INSTRUCTIONS FOR THE TASK> With pictures left out, output exactly the lines from the line holding "Viewport: 1074px width, 784px" through the end of the data, both included.

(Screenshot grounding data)
───

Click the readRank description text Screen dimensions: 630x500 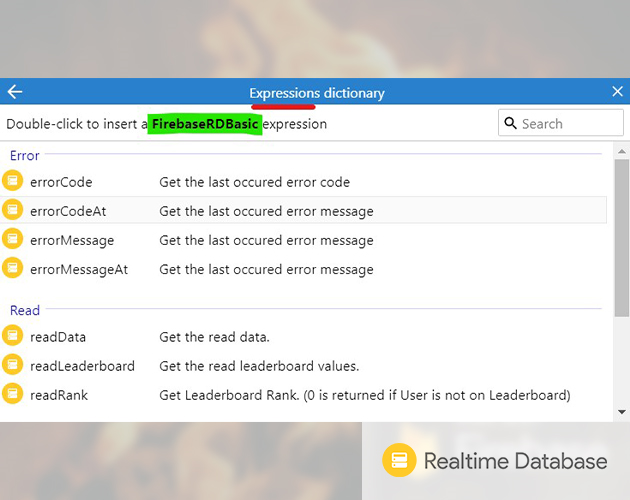point(365,395)
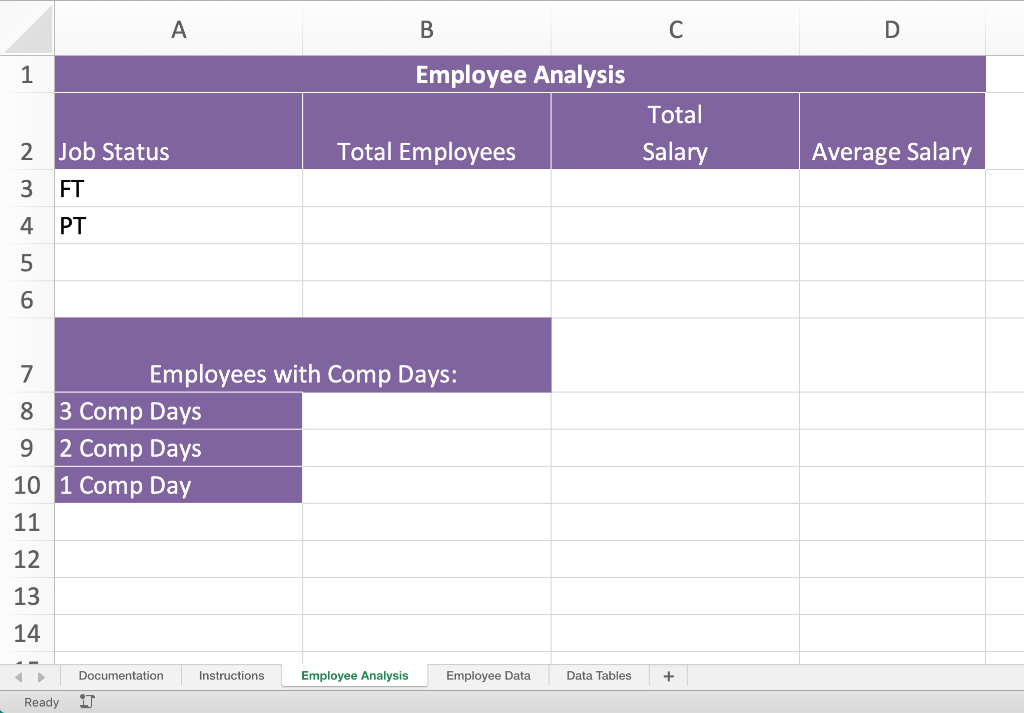
Task: Select cell A3 containing FT
Action: point(178,188)
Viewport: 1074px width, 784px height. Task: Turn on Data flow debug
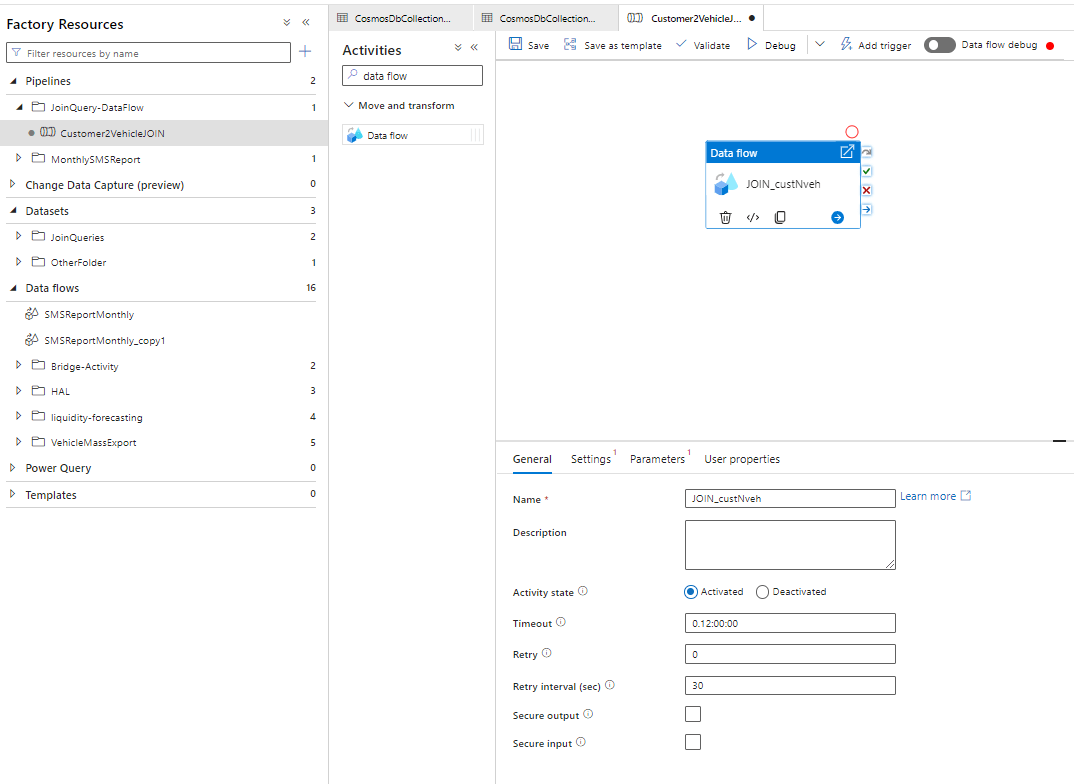tap(939, 45)
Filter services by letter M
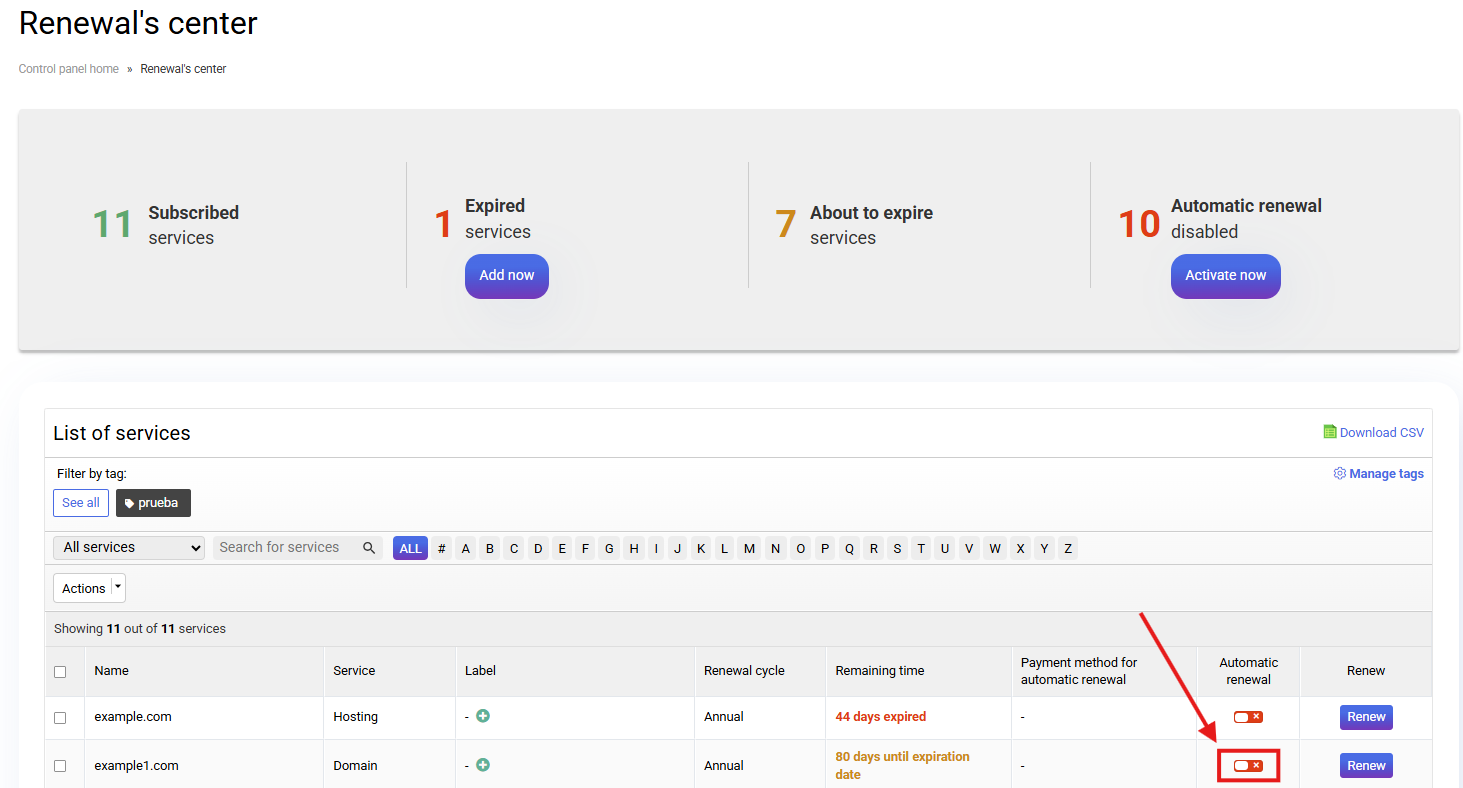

───

WRITTEN REPLY>
Viewport: 1074px width, 784px height. Task: Turn on Data flow debug
tap(939, 45)
Filter services by letter M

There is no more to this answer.